● **Goal**: Print every line of the listing below unchanged, keeping the same order and wording.

● **Provided information**:
* start *

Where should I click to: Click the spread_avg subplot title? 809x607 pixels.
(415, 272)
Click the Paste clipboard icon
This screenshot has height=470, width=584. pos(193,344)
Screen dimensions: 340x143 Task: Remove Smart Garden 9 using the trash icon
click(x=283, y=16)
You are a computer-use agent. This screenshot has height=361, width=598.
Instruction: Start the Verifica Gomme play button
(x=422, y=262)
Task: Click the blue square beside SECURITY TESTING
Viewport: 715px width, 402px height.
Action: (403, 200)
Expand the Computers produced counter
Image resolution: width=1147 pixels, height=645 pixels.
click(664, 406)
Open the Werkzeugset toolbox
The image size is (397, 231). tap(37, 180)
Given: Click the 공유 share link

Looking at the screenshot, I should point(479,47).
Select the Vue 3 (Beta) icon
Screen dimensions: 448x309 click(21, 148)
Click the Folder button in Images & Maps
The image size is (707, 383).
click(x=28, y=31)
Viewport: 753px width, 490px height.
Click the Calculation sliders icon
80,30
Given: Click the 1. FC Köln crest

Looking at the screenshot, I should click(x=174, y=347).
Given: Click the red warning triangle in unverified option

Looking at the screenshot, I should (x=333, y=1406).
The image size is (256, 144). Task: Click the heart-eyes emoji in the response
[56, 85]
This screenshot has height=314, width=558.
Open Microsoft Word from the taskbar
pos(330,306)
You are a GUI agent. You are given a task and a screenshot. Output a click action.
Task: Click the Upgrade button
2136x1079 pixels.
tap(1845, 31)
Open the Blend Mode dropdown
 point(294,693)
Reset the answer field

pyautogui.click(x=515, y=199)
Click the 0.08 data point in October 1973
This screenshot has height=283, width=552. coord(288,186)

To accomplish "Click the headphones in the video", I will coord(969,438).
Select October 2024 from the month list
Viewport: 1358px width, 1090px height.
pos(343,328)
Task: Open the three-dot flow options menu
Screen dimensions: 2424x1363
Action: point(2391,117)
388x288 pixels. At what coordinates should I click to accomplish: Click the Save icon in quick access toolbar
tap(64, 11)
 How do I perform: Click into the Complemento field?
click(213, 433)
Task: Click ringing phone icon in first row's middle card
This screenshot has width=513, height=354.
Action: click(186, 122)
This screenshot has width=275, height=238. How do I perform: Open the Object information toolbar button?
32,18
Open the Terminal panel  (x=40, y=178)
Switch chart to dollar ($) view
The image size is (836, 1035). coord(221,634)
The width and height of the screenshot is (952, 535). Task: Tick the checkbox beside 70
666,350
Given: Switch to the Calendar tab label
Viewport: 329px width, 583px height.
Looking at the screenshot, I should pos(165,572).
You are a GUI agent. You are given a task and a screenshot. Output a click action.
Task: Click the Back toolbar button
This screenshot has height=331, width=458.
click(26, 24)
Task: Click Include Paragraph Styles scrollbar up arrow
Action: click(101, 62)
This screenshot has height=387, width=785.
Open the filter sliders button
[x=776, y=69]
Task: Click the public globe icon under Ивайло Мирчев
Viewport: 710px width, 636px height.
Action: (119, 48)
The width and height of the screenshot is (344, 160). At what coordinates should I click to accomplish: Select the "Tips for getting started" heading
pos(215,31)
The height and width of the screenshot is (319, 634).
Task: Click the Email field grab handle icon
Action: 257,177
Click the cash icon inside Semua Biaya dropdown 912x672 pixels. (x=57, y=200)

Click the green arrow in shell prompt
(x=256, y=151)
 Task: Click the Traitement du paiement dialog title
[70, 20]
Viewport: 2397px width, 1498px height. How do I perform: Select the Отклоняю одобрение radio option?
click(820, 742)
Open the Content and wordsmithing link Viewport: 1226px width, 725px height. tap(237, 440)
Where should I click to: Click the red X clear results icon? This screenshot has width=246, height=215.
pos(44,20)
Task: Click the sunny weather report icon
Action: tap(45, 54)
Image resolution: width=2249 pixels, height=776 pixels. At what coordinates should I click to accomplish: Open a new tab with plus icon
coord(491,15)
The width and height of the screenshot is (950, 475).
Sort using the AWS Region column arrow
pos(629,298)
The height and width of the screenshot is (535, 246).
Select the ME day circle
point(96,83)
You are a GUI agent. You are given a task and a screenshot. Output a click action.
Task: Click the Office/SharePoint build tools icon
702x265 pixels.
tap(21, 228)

* end *

● **Written response**:
Where should I click to: Click the spread_avg subplot title? 809x607 pixels.
(415, 272)
Click the Paste clipboard icon
This screenshot has height=470, width=584. pos(193,344)
Screen dimensions: 340x143 Task: Remove Smart Garden 9 using the trash icon
click(x=283, y=16)
You are a computer-use agent. This screenshot has height=361, width=598.
Instruction: Start the Verifica Gomme play button
(x=422, y=262)
Task: Click the blue square beside SECURITY TESTING
Viewport: 715px width, 402px height.
Action: (403, 200)
Expand the Computers produced counter
Image resolution: width=1147 pixels, height=645 pixels.
click(664, 406)
Open the Werkzeugset toolbox
The image size is (397, 231). tap(37, 180)
Given: Click the 공유 share link

Looking at the screenshot, I should point(479,47).
Select the Vue 3 (Beta) icon
Screen dimensions: 448x309 click(21, 148)
Click the Folder button in Images & Maps
The image size is (707, 383).
click(x=28, y=31)
Viewport: 753px width, 490px height.
Click the Calculation sliders icon
80,30
Given: Click the 1. FC Köln crest

Looking at the screenshot, I should click(x=174, y=347).
Given: Click the red warning triangle in unverified option

Looking at the screenshot, I should (x=333, y=1406).
The image size is (256, 144). Task: Click the heart-eyes emoji in the response
[56, 85]
This screenshot has height=314, width=558.
Open Microsoft Word from the taskbar
pos(330,306)
You are a GUI agent. You are given a task and a screenshot. Output a click action.
Task: Click the Upgrade button
2136x1079 pixels.
tap(1845, 31)
Open the Blend Mode dropdown
 point(294,693)
Reset the answer field

pyautogui.click(x=515, y=199)
Click the 0.08 data point in October 1973
This screenshot has height=283, width=552. coord(288,186)

To accomplish "Click the headphones in the video", I will coord(969,438).
Select October 2024 from the month list
Viewport: 1358px width, 1090px height.
pos(343,328)
Task: Open the three-dot flow options menu
Screen dimensions: 2424x1363
Action: point(2391,117)
388x288 pixels. At what coordinates should I click to accomplish: Click the Save icon in quick access toolbar
tap(64, 11)
 How do I perform: Click into the Complemento field?
click(213, 433)
Task: Click ringing phone icon in first row's middle card
This screenshot has width=513, height=354.
Action: click(186, 122)
This screenshot has width=275, height=238. How do I perform: Open the Object information toolbar button?
32,18
Open the Terminal panel  (x=40, y=178)
Switch chart to dollar ($) view
The image size is (836, 1035). coord(221,634)
The width and height of the screenshot is (952, 535). Task: Tick the checkbox beside 70
666,350
Given: Switch to the Calendar tab label
Viewport: 329px width, 583px height.
Looking at the screenshot, I should pos(165,572).
You are a GUI agent. You are given a task and a screenshot. Output a click action.
Task: Click the Back toolbar button
This screenshot has height=331, width=458.
click(26, 24)
Task: Click Include Paragraph Styles scrollbar up arrow
Action: click(101, 62)
This screenshot has height=387, width=785.
Open the filter sliders button
[x=776, y=69]
Task: Click the public globe icon under Ивайло Мирчев
Viewport: 710px width, 636px height.
Action: (119, 48)
The width and height of the screenshot is (344, 160). At what coordinates should I click to accomplish: Select the "Tips for getting started" heading
pos(215,31)
The height and width of the screenshot is (319, 634).
Task: Click the Email field grab handle icon
Action: 257,177
Click the cash icon inside Semua Biaya dropdown 912x672 pixels. (x=57, y=200)

Click the green arrow in shell prompt
(x=256, y=151)
 Task: Click the Traitement du paiement dialog title
[70, 20]
Viewport: 2397px width, 1498px height. How do I perform: Select the Отклоняю одобрение radio option?
click(820, 742)
Open the Content and wordsmithing link Viewport: 1226px width, 725px height. tap(237, 440)
Where should I click to: Click the red X clear results icon? This screenshot has width=246, height=215.
pos(44,20)
Task: Click the sunny weather report icon
Action: tap(45, 54)
Image resolution: width=2249 pixels, height=776 pixels. At what coordinates should I click to accomplish: Open a new tab with plus icon
coord(491,15)
The width and height of the screenshot is (950, 475).
Sort using the AWS Region column arrow
pos(629,298)
The height and width of the screenshot is (535, 246).
Select the ME day circle
point(96,83)
You are a GUI agent. You are given a task and a screenshot. Output a click action.
Task: Click the Office/SharePoint build tools icon
702x265 pixels.
tap(21, 228)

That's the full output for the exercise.